● **MATERIALS PROVIDED**
· · ·

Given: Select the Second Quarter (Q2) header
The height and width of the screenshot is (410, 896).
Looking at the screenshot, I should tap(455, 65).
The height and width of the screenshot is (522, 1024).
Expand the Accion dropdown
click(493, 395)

· · ·

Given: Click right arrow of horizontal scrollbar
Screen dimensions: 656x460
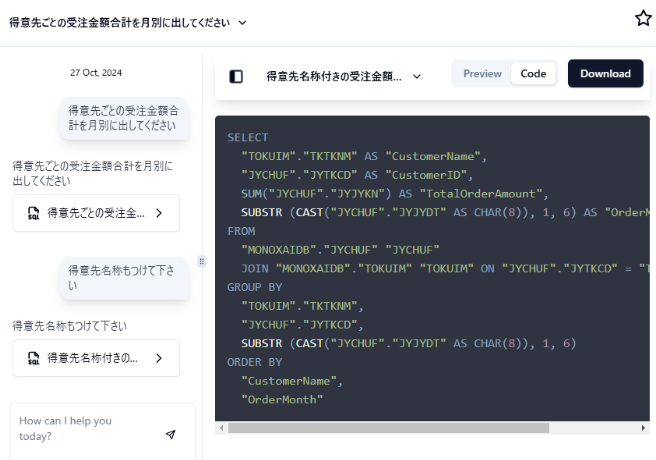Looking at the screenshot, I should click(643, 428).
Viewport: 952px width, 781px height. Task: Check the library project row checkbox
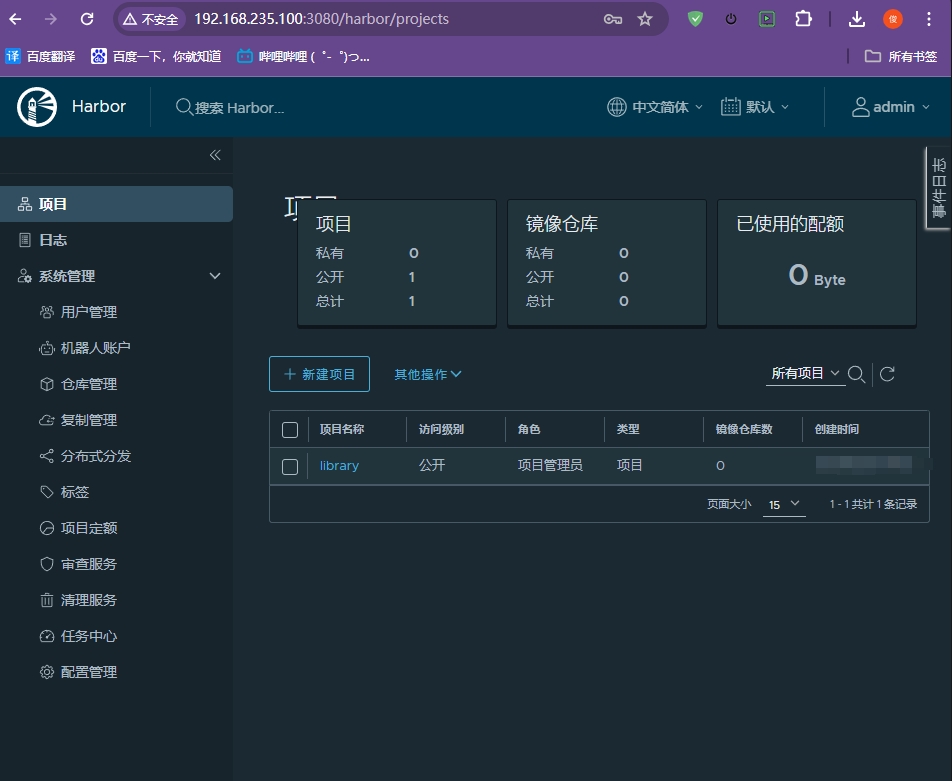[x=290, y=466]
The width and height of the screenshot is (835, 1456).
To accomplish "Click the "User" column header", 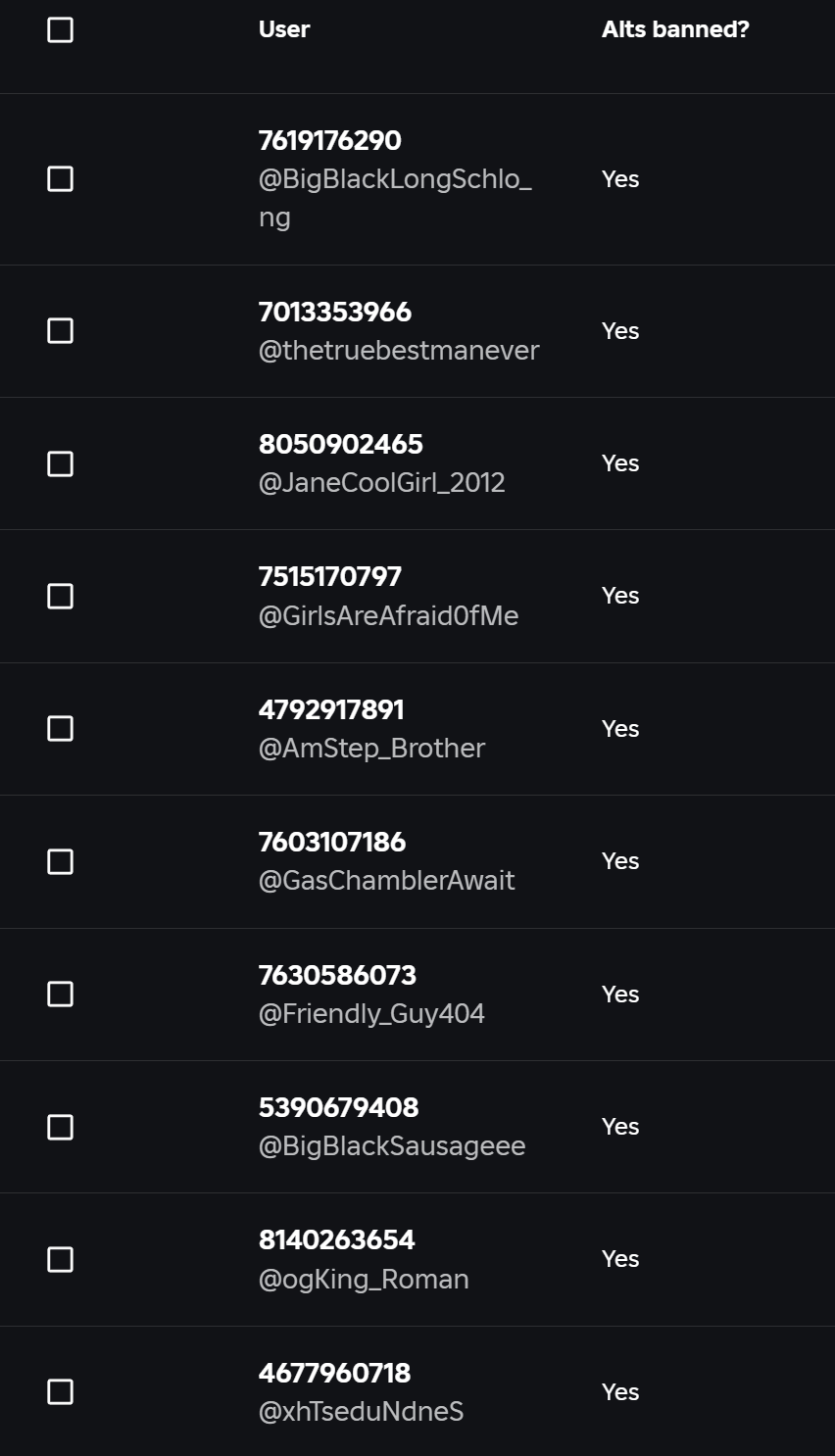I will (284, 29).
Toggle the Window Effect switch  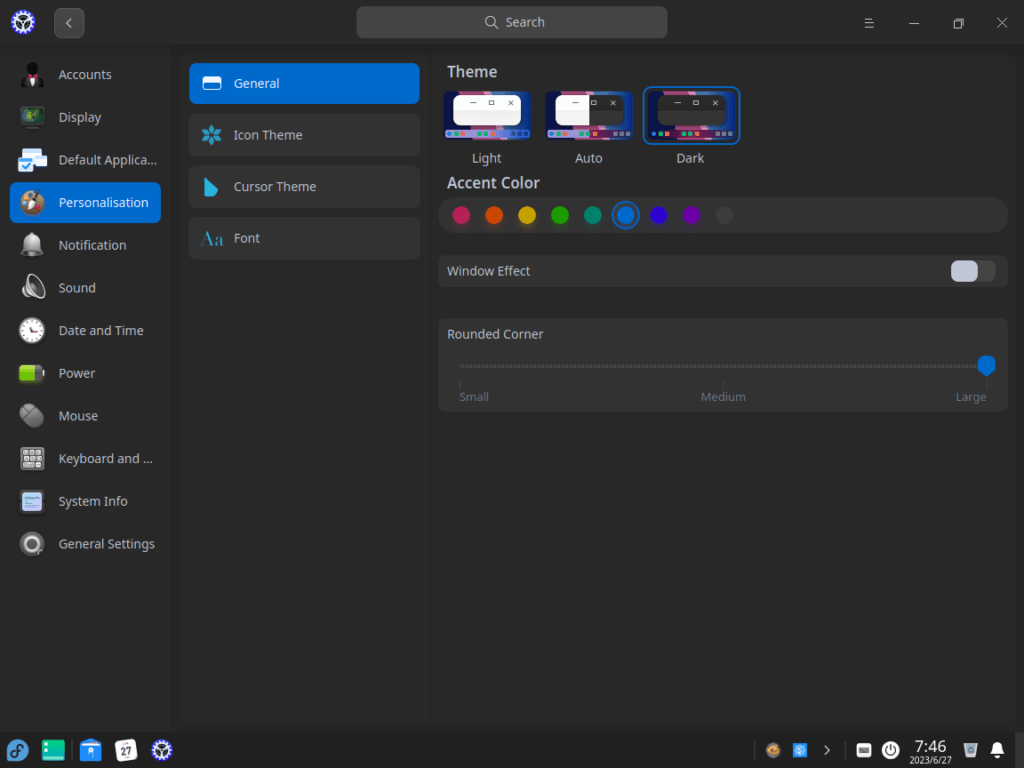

· · ·

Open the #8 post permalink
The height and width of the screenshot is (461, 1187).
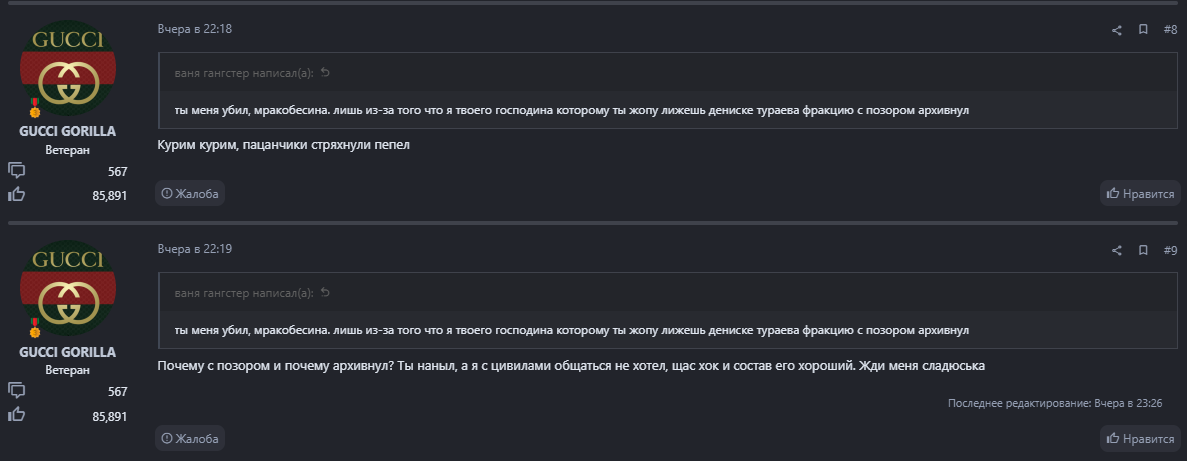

· · ·

● **PROBLEM TO WORK ON**
Copy out each line of the listing that contains the word "Given".

● **SOLUTION FOR THIS EXERCISE**
Given: Select the Second Quarter (Q2) header
Given: Click right arrow of horizontal scrollbar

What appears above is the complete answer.